Quels rôles les discours d’accompagnement peuvent-ils jouer dans le processus d’insertion sociale des TIC ? Apporter une réponse à cette question n’est pas une tâche facile. Ce sera pourtant notre objectif dans les pages suivantes. Avant d’entrer dans le vif du sujet, nous souhaitons formuler deux remarques. La première concerne l’influence de ces discours. La seconde aborde la logique que nous avons choisi d’adopter dans notre travail d’élucidation..

  • Nous ne visons nullement ici à remettre en cause les travaux sur les effets des médias. On sait depuis longtemps que les discours médiatiques n’ont qu’une influence limitée sur leur récepteur. Ce dernier, en effet, est loin d’être passif à leur égard. Rappelons brièvement l’évolution des questionnements et positionnements quant à cette problématique. Dans les années 30, les chercheurs ont une vision propagandiste des médias. Adoptant les postulats behavioristes, ils considèrent que les médias disent à leurs récepteurs ce qu’il faut penser 413 . Après la Seconde Guerre mondiale, la position diffusionniste devient de plus en plus prégnante. Les travaux montrent l’importance des personnes relayant les discours médiatiques : les leaders d’opinion 414 . Les chercheurs exposent alors des modèles montrant que les effets des médias sont indirects ou limités. La position face aux discours médiatiques n’est plus celle de la « piqûre hypodermique » mais devient celle de l’agenda 415  : les médias prescrivent l’ordre du jour. Les travaux des Uses and gratifications (dès les années 70) et les Cultural Studies (années 60) minimisent encore le rôle de ces discours. D’une part, le questionnement évolue. La question centrale n’est plus « qu’est-ce que les médias font aux gens » mais « qu’est-ce que les gens font des médias ? » D’autre part, les travaux anglo-saxons soulignent le rôle actif du récepteur dans la construction du sens du message et l’importance du contexte de réception. Cette rapide rétrospective devrait suffire à démontrer la nécessité de relativiser les effets des discours médiatiques. Nous poserons donc que les discours d’accompagnement des TIC ne peuvent pas avoir d’influence directe sur les usagers des dispositifs techniques. Ces derniers ne sont pas passifs face aux productions discursives.
  • Deuxièmement, notre perspective est ici proche de celle de l’analyse de discours. Elle consiste, en effet, à inscrire ces discours dans des phénomènes sociaux plus larges. Elle interroge la construction de la signification en fonction d’un contexte particulier. Elle questionne le rôle des productions discursives dans la construction de l’identité des objets techniques contemporains. Ainsi, nous avons choisi d’adopter une approche globalisante des discours pour ensuite cerner les particularités liées à notre questionnement : celles relatives au processus d’insertion sociale des techniques.

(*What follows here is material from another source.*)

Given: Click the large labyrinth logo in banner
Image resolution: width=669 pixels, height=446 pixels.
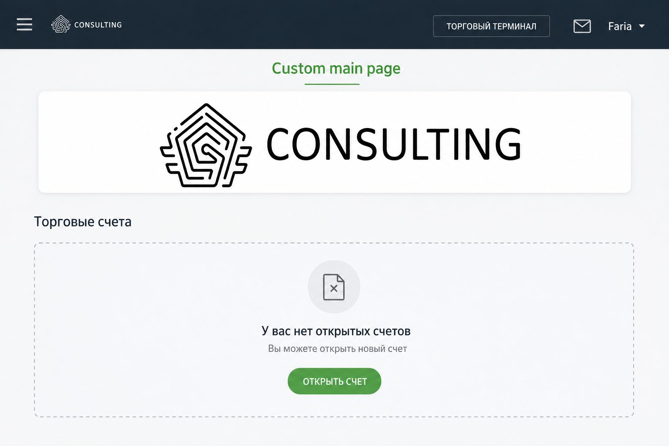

A l’instar de J.-F. Tétu, nous considérons que tout discours a une triple dimension : une dimension cognitive (il vise un savoir), une dimension sémiotico-esthétique (il produit du sens, du sensible) et une dimension pragmatique (il vise une action, à faire agir). Les travaux sur l’appropriation des objets techniques contemporains énoncent des conclusions entrant en résonance avec ces caractéristiques. La question qui se pose alors à nous est la suivante : comment ces trois dimensions se traduisent-elles dans le cadre d’un questionnement sur l’insertion sociale des objets techniques contemporains ?

Notes
413.

Voir les travaux de H. Lasswell, S. Tchakhotine, et de l’école de Chicago.

414.

Voir les travaux de P. F. Lazarsfeld.

415.

Voir Maxwell. E. McCombs, Donald L. Shaw, « The agenda-setting function of mass media? », Public Opinion Quaterly, n° 36, 1972, pp. 176-187.